今回の訓練では、米軍消防で培われた「インシデント・コマンド(現場指揮システム)」の視点を取り入れ、一般市民や企業の防災担当者の方々が「現場をコントロールする」ためのマインドセットを体感できるようになっています。
熊丸由布治氏のプロフィール
株式会社ベアーズ・プランニング代表取締役である熊丸由布治氏は、元米軍基地消防署の消防士として国内外の最前線で救助・救命活動に従事されてきました。現在は「助かる命を助けるために」をミッションに掲げ、世界標準のファーストレスポンダー教育を全国で展開されています。技術指導だけでなく、極限状態での心理的バイアスを打破し、的確な優先順位(トリアージ)を判断する指導には定評があります。
訓練の見どころ
この訓練では、以下のようなポイントに注目して参加できるでしょう。
- 米軍式現場管理術: 世界標準の指揮命令系統に基づいた、周囲を動かす「声掛け」と「役割分担」を学ぶことができます。
- 「知っている」を「できる」に変える: 専門家ではない私たちでも、現場にある物を使って、その瞬間に最善を尽くすための思考プロセスを体験できます。

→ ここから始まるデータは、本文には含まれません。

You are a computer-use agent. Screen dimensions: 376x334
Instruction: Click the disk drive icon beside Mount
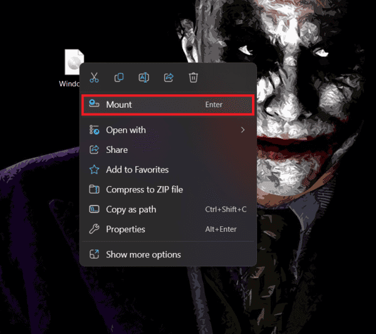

- リーダーシップの醸成: 自分が処置をするだけでなく、現場全体を俯瞰して安全を確保するリーダーの動きを体験することで、リーダーシップを育むことができるでしょう。

開催概要
「第13回協働型災害訓練 in 杉戸『防災DX2.0〜コンセプトフリーな世界を考える〜』」の詳細は以下の通りです。
- 日時:
- 2026年2月6日(金) 9:00〜17:00
- 2026年2月7日(土) 9:30〜17:30
- 場所:
- 彩の国いきいきセンターすぎとピア(〒345-0024埼玉県北葛飾郡杉戸町堤根4742-1)
- Zoom(オンライン)
- 対象:最新の災害支援が知りたい方々、ICSを学びたい防災担当者や関係者の皆様、災害支援の仲間と出会いたい方々などが対象です。
- 費用:1人3,000円/日(税込)。オンライン・オフラインともに同額ですが、2日券には割引があります。杉戸町内在住・在勤の方、周辺自主防関係者、彩の国会議メンバーは参加費無料です。
- 申し込み方法:Peatix特設ページからお手続きください。

この訓練は、2014年に国土交通省「広域的地域間共助推進事業」として始まり、「これまでの震災の経験と教訓を、来るべき大規模災害に活かすこと」をモットーに毎年開催されています。災害時に助け合える仕組みを作ることを目的としており、多様な主体が地域を越えて連携し、様々な知識を学ぶ貴重な機会を提供しています。詳細については、一般社団法人協働型災害訓練のウェブサイトをご覧ください。
災害はいつ起こるか分かりません。この機会に、いざという時に「動ける」リーダーとなるための知識とスキルを身につけてみてはいかがでしょうか。